_What to work on:_ Reproduce the rows from the line containing "The width and" through the end of the rows, both ends included. Leave the pictures out of your answer.

# # # #

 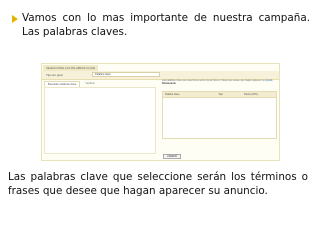 I want to click on column-type: Tipo, so click(x=220, y=94).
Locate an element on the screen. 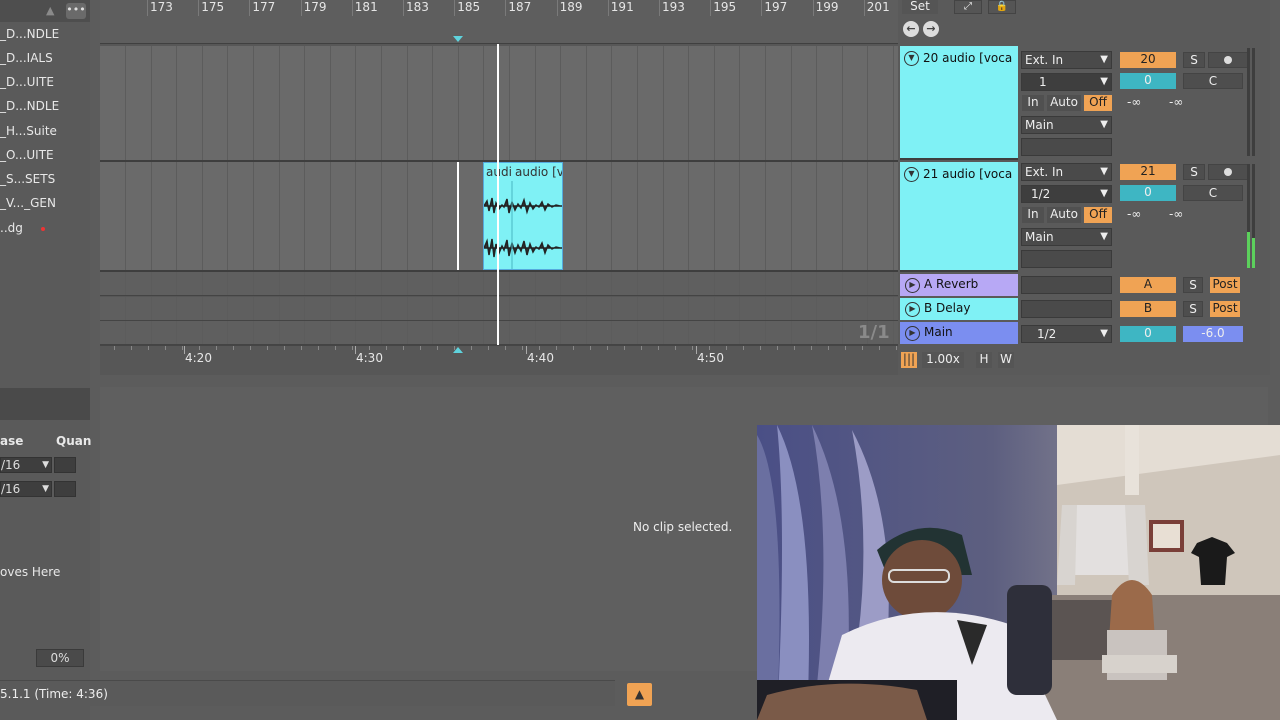 The image size is (1280, 720). browser-item: _V..._GEN is located at coordinates (45, 203).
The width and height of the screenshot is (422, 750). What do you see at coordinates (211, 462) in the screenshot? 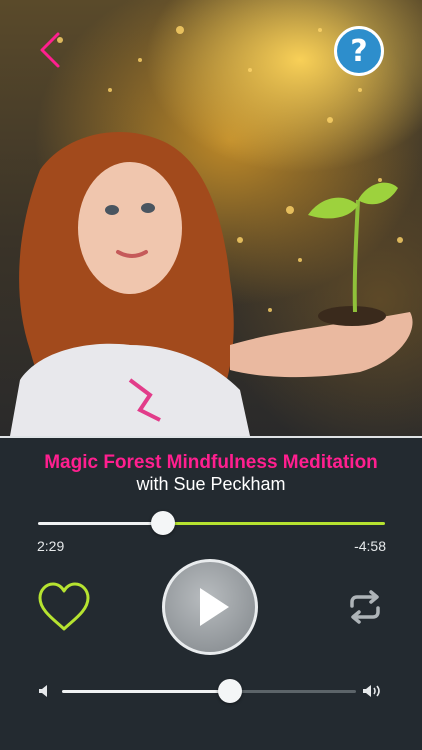
I see `track-title: Magic Forest Mindfulness Meditation` at bounding box center [211, 462].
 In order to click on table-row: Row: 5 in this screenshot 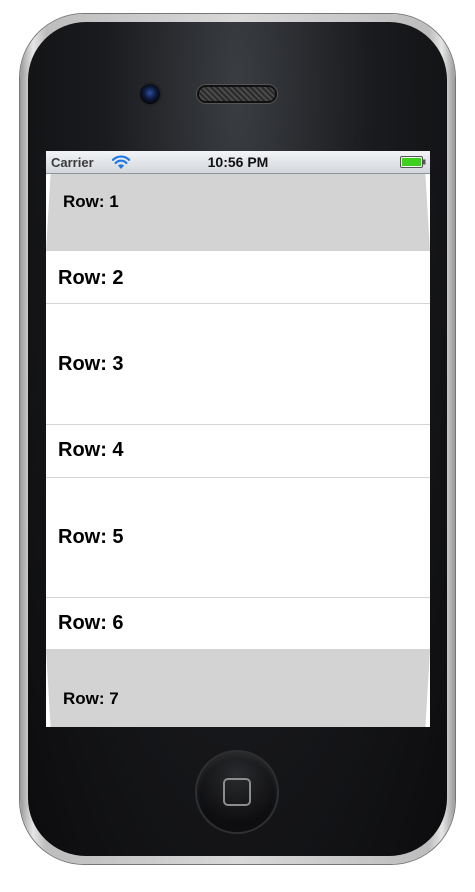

# # # #

_Response to the exercise:_
The width and height of the screenshot is (422, 750). What do you see at coordinates (211, 462) in the screenshot? 
I see `track-title: Magic Forest Mindfulness Meditation` at bounding box center [211, 462].
 In order to click on table-row: Row: 5 in this screenshot 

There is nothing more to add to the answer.